L’euforia della «liberazione» dal lockdown cancellerà i vincoli della paura?
«No. L’euforia non è un sentimento che lascia traccia. Non vedo nessun motivo di ottimismo».

E poi?
«Sta arrivando una crisi economica drammatica e tremenda. Il Covid ne è l’antefatto, e noi ne saremo le vittime».

Arriveranno solo disastri?
«No, altrimenti non ti avrei parlato dell’Europa del Trecento».

Però oggi è più difficile immaginare i benefici…
«Alcuni sono già in atto. Uno degli effetti positivi immediati è la rivoluzione digitale a cui siamo stati costretti: ci ha spinto a crescere».

Alfabetizzazione forzata.
«Conta anche il modo in cui reagiamo. Nel mio piccolo ho deciso di fare una follia».

Cioè?
«Il Vittoriale per dare un senso di vitalità di vivacità e di speranza apre nel suo parcheggio un drive in per proiettare film all’aperto».

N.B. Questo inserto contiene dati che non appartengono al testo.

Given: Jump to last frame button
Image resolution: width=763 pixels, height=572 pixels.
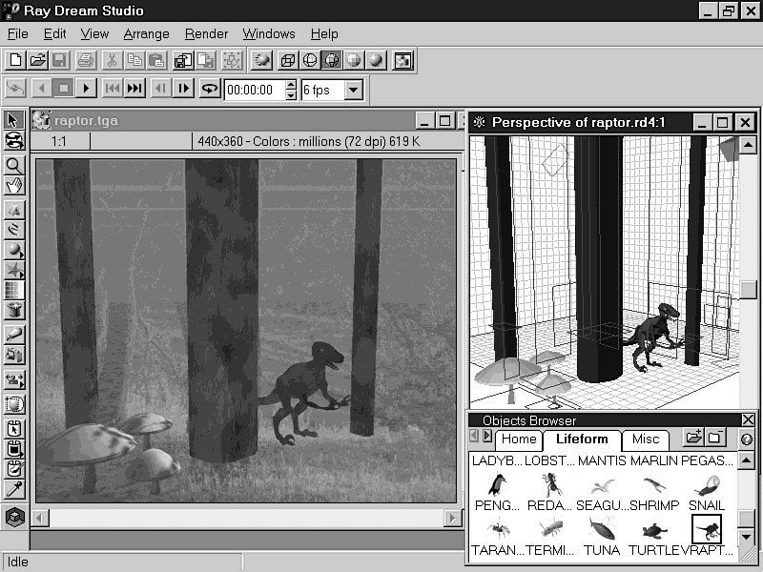Looking at the screenshot, I should [x=134, y=90].
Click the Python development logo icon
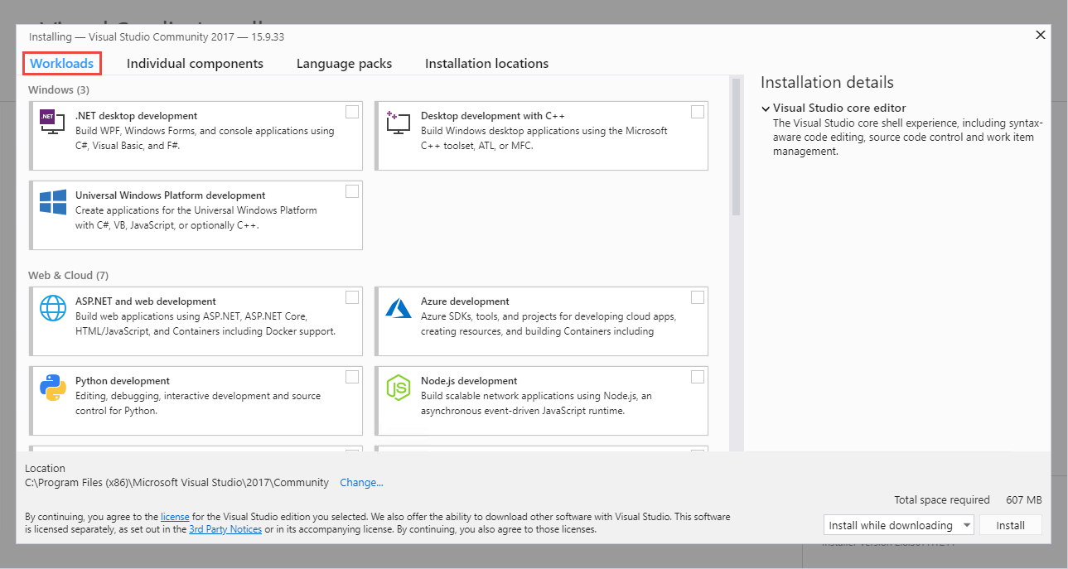This screenshot has width=1068, height=569. [x=53, y=388]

[…] Come nasce questo drive in?
«C’è un grande parcheggio sotto il Vittoriale. Possono entrarci 100 spettatori con 50 macchine. Cinque euro di biglietto a testa».

E ci rientrate?
«Ovviamente no. Non coprono nemmeno il costo di noleggio delle apparecchiature e dei film».

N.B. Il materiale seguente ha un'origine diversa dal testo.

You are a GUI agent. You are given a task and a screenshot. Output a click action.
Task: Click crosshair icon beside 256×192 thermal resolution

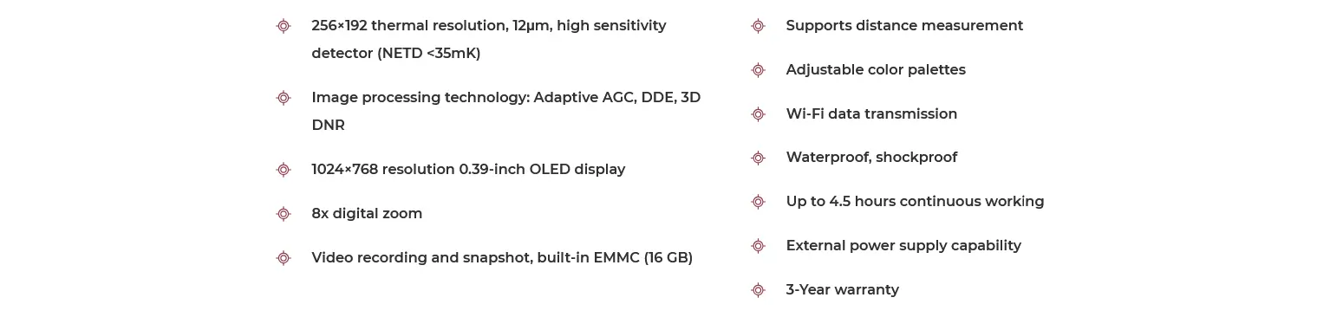(x=284, y=26)
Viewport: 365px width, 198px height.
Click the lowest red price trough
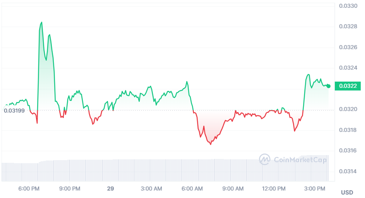[211, 144]
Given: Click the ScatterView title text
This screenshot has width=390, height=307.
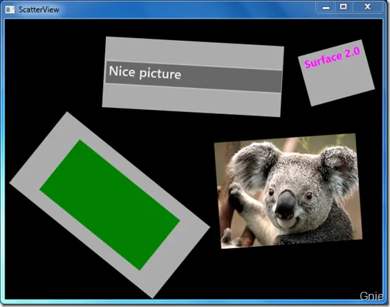Looking at the screenshot, I should [39, 10].
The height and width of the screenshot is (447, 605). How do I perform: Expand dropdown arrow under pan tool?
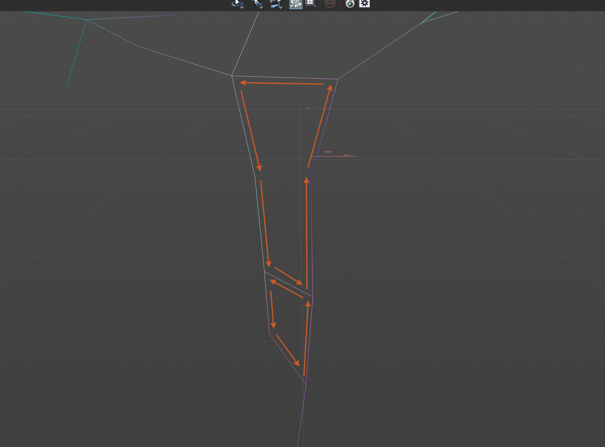coord(261,8)
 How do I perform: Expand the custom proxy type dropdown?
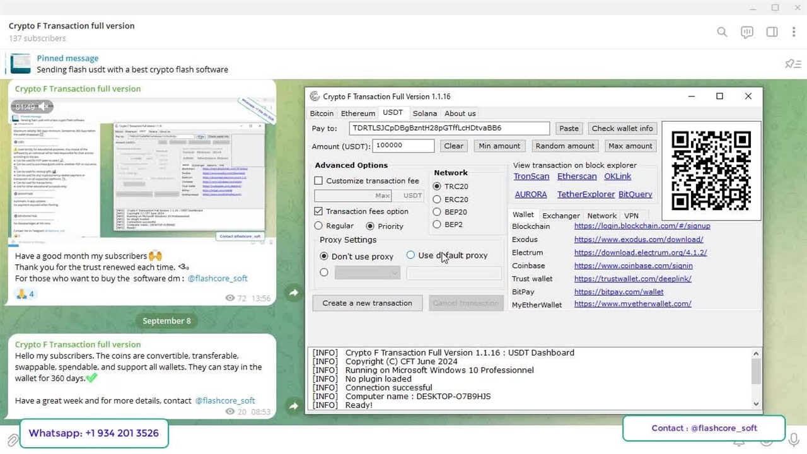pyautogui.click(x=368, y=272)
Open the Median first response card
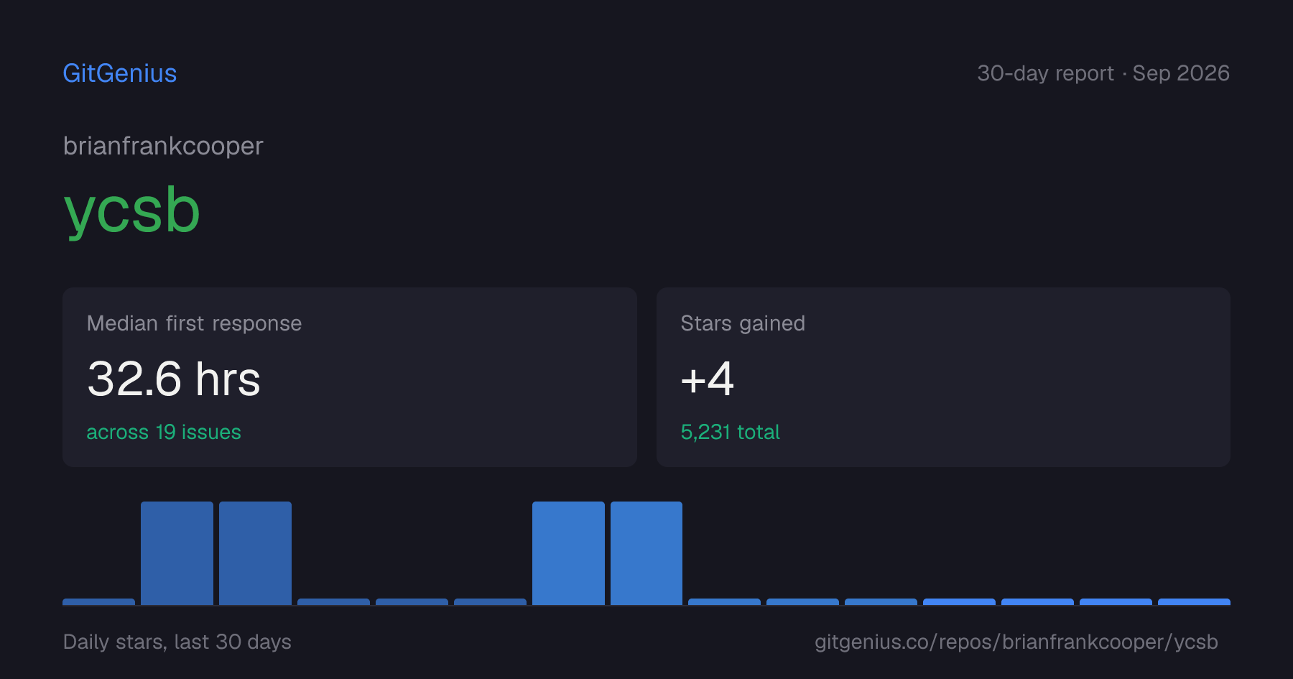Viewport: 1293px width, 679px height. [350, 377]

[…] Dove ti ha incastrato il virus?
«Mi sono trovato bloccato in Spagna. Trattato come un untore!».

Addirittura?
«Nei primi giorni bastava essere identificato come italiano per diventare oggetto di improperi».

Nella civilissima Spagna?
«Ho sperimentato su di me che cosa significa essere banditi e considerato un marginale, un pericolo, un infetto».